寺田倉庫 代表取締役社長・寺田航平氏と、WineBank 代表取締役社長・中野邦人氏。独立前のお客様だったという経営者ふたりのエピソードを紹介。【連載 相師相愛】
ぐるっと回って、ビジネスパートナーに
中野 寺田さんは独立前に勤めた会社のアドバイザーであり、私のお客様でもありました。
寺田 当時23歳だったでしょ。若いな、という印象でした。ハキハキして元気で素直で。
中野 もともと独立は考えたことがなかったんですが、経営者とたくさん会っているうちに、自分でもやりたくなっていったんです。思い切ってご相談したら、寺田さんの会社から出資までしていただくことになり。
寺田 ビジネスモデルと本人のやる気に賛同した、というところですね。面白いことをやっていくのを、一緒に伴走していきたい、という気持ちでした。
中野 資本政策の話など、経営者のイロハを丁寧に説明してくださって、ありがたかったです。
寺田 でも、けっこう苦労することになりました。骨格の事業は好調なのに、新規事業でいろんなことをやりたがるから(笑)。
中野 おっしゃるとおりでした。飲食関連でしたから、その骨格の事業にコロナが直撃したところで、後にWineBankとなる事業に出合うことができて。
寺田 ずっと飲食に関わっていたし、富裕層向けのマーケティングや資産運用の経験もあった。得意を生かすことは大事。過去の経験値を組み合わせることで、成功確率を高められます。
中野 寝かせることで、価値が上がっていくワインがあることには気づいていたんです。在庫で持っていたワインは2、3倍の価格になっていたものもあったし、年10〜15%上がっていくものもありました。ITをうまく使って、富裕層に購入いただいて運用するビジネスが展開できるんじゃないかと。保管はもちろん寺田倉庫で(笑)。

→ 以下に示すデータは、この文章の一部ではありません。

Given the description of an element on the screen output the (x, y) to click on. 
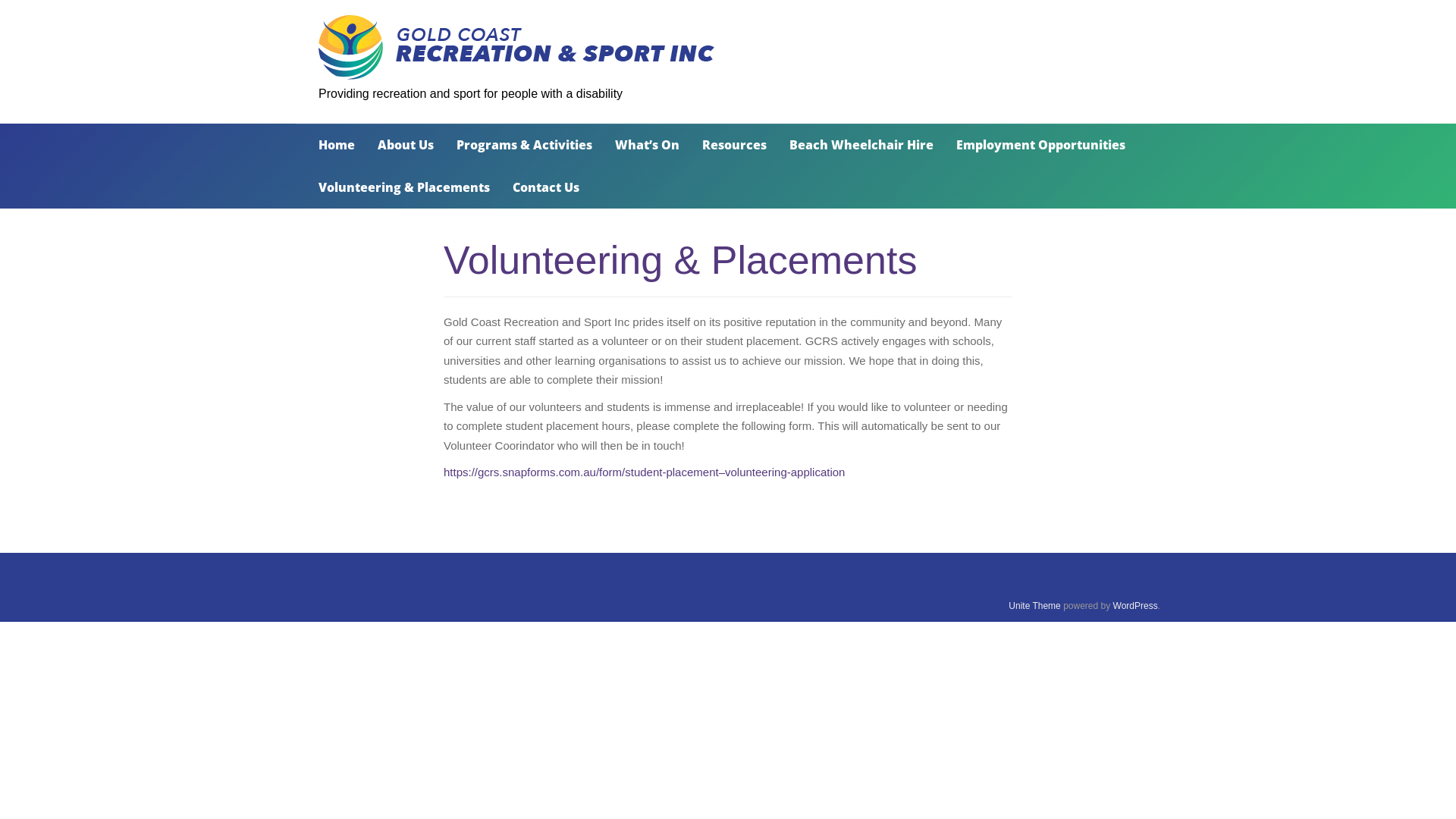
Programs & Activities Element type: text (524, 144)
Unite Theme Element type: text (1034, 605)
Volunteering & Placements Element type: text (404, 187)
About Us Element type: text (405, 144)
Home Element type: text (336, 144)
Employment Opportunities Element type: text (1040, 144)
WordPress Element type: text (1135, 605)
Resources Element type: text (734, 144)
Contact Us Element type: text (545, 187)
Beach Wheelchair Hire Element type: text (861, 144)
Given the description of an element on the screen output the (x, y) to click on. 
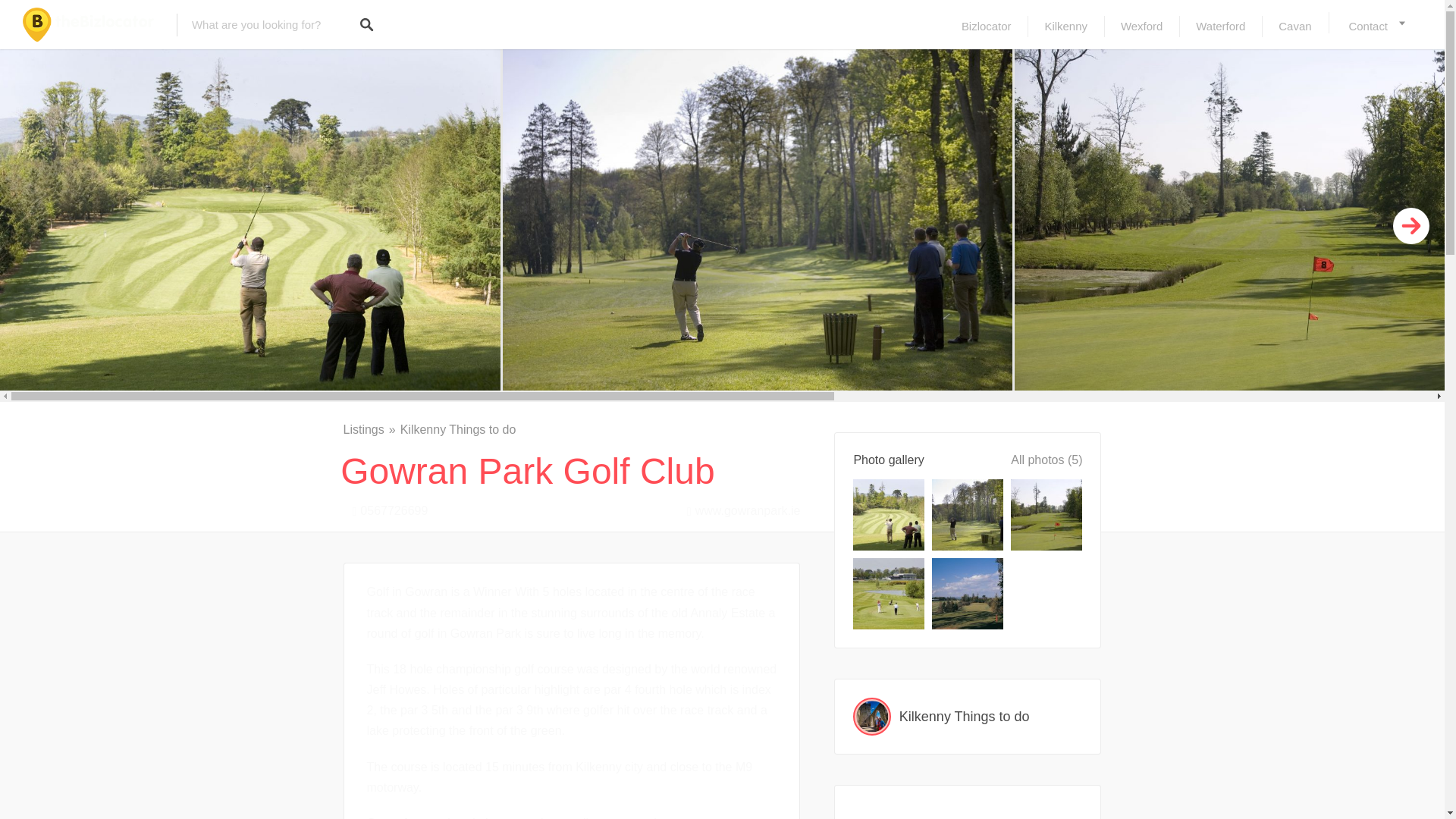
Kilkenny (1065, 26)
Waterford (1220, 26)
Contact (1375, 26)
Kilkenny Things to do (967, 716)
Kilkenny Things to do (458, 429)
Bizlocator (985, 26)
Cavan (1294, 26)
www.gowranpark.ie (739, 507)
0567726699 (385, 507)
Listings (370, 429)
Wexford (1141, 26)
Given the description of an element on the screen output the (x, y) to click on. 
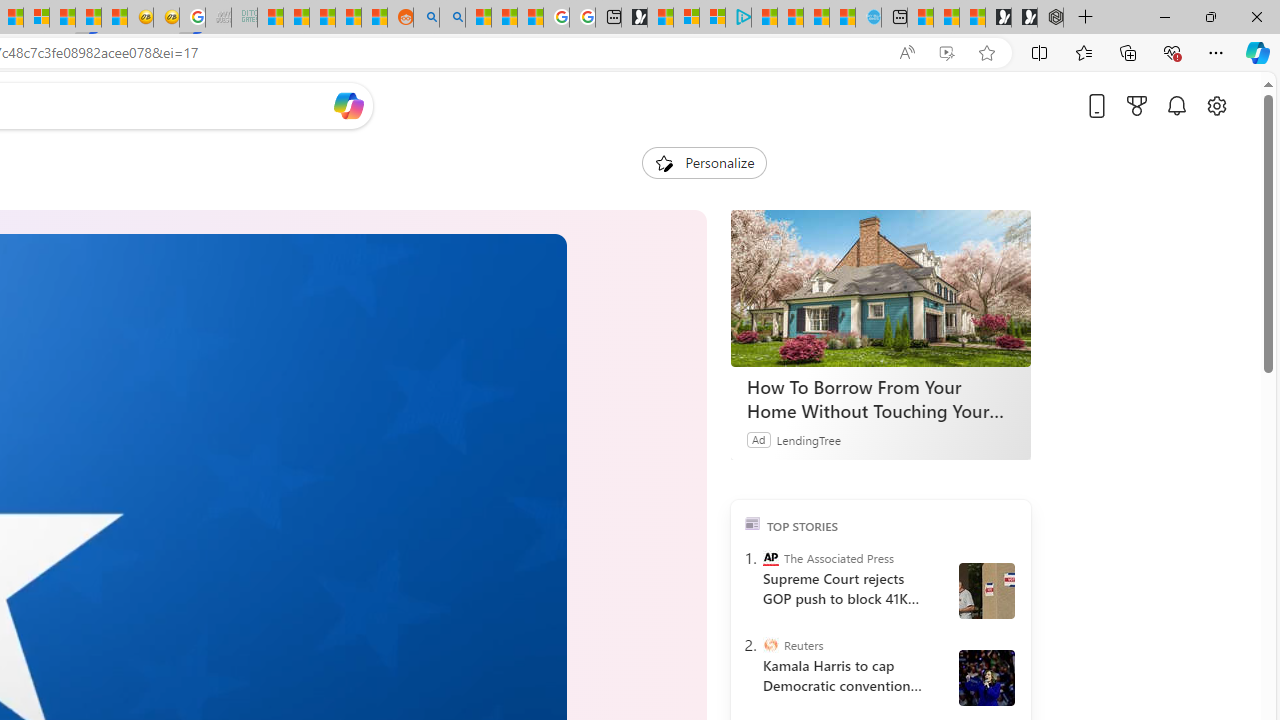
Utah sues federal government - Search (452, 17)
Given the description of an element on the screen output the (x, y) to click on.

寺田 ぐるっと回って、一緒にビジネスをすることになった。
中野 まだまだ規模が小さいのでビジネスパートナーなんておこがましいですが、寺田倉庫と資本業務提携をさせていただくことになり、いろんなアドバイスもいただいて。ワインの時価を出したり、売り時を提案したり、ワインの管理をクラウド化する新たな売買の場をつくるなど、金融テクノロジーも使いながら事業を広げていきたいです。
寺田 株主でもあり、協業もするわけですが、実はライバルという側面もあるんです。私たちも頑張りますけど、ワインについての新しいサービスをどんどん出していってほしいですね。人の好みを可視化して見つけてきてくれる、なんてどうかな。
中野 ワインでできることはまだまだたくさんありますね。
寺田 時代とともに価値が継承されて上がっていくお酒は、ワインくらいでしょう。しかも、科学では解明できないさまざまな要素が詰まっている。ブドウ畑がたった50m離れているというだけで同じクオリティにならない。半径20㎡のワインだけが、50年も価値を維持したりする。その神秘性も魅力ですね。
中野 だからこそ、保管は大事になります。お客さまに提案して、まず聞かれるのは、どこに預けるのか、でした。寺田倉庫といえば、すぐに了解いただけます。実際、倉庫を見てもらえればわかりますが、保管する場所のしつらえからして安心感があります。
寺田 そう言っていただけると嬉しいですね。重厚な内装は評価をいただくことが多いです。1970年代から個人用タイプのセラーを始めた会社ですが、少しずつ進化して今に至ります。
中野 今日はワインラウンジにお邪魔していますが、実はこの部屋は初めて入りました。
寺田 そうでしたか。保管していたワインが飲み頃になり、親しい人を呼んで飲んでいただけたりする場所です。
中野 それにしても、寺田さんのところには、いつも人が集まってくる。それは、自分のためというよりも、相手に与えようという気持ちで動かれているからだと感じています。
寺田 中野さんは、変化に強いですね。最初に作ったビジネスモデルに執着してしまう人は意外に多いんです。でも、変化に対して機敏に反応した。挑戦していくことは、とても大切です。
■連載「相師相愛」とは……
師匠か、恩師か、目をかける若手か、はたまた一生のライバルか。相思相愛ならぬ、相“師”相愛ともいえるふたりの姿を紹介する。